Llms, Virtual Users, and Bias: Predicting Any Survey Question Without Human Data
This addresses the need for efficient and cost-effective public opinion research, though it is incremental in applying existing LLMs to survey prediction.
The study tackled the problem of predicting survey responses by using LLMs to create virtual populations, finding that LLMs achieve competitive performance without training data but exhibit biases for certain groups, with uncensored models improving accuracy by up to significant margins for underrepresented segments.
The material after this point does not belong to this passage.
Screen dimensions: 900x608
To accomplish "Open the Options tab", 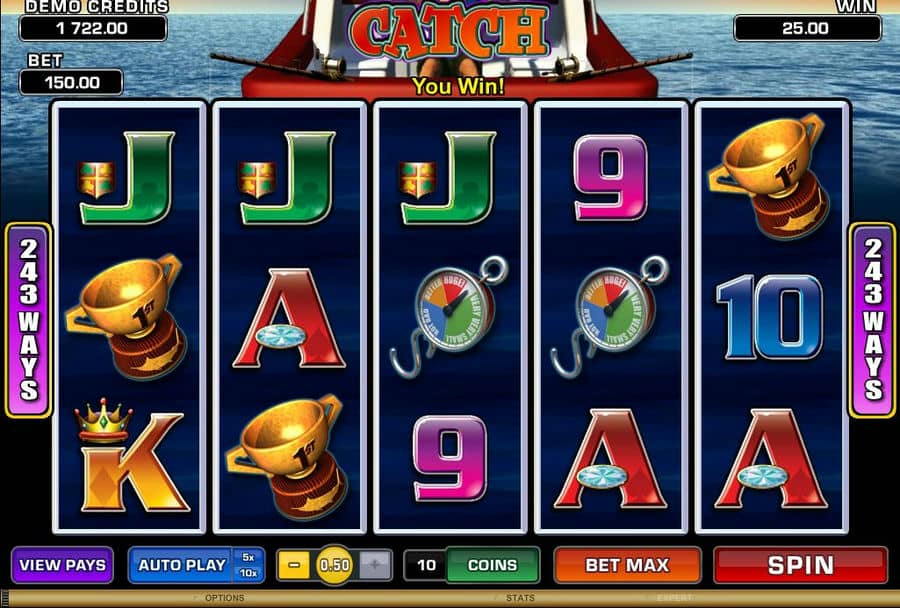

Large Language Models (LLMs) offer a promising alternative to traditional survey methods, potentially enhancing efficiency and reducing costs. In this study, we use LLMs to create virtual populations that answer survey questions, enabling us to predict outcomes comparable to human responses. We evaluate several LLMs-including GPT-4o, GPT-3.5, Claude 3.5-Sonnet, and versions of the Llama and Mistral models-comparing their performance to that of a traditional Random Forests algorithm using demographic data from the World Values Survey (WVS). LLMs demonstrate competitive performance overall, with the significant advantage of requiring no additional training data. However, they exhibit biases when predicting responses for certain religious and population groups, underperforming in these areas. On the other hand, Random Forests demonstrate stronger performance than LLMs when trained with sufficient data. We observe that removing censorship mechanisms from LLMs significantly improves predictive accuracy, particularly for underrepresented demographic segments where censored models struggle. These findings highlight the importance of addressing biases and reconsidering censorship approaches in LLMs to enhance their reliability and fairness in public opinion research.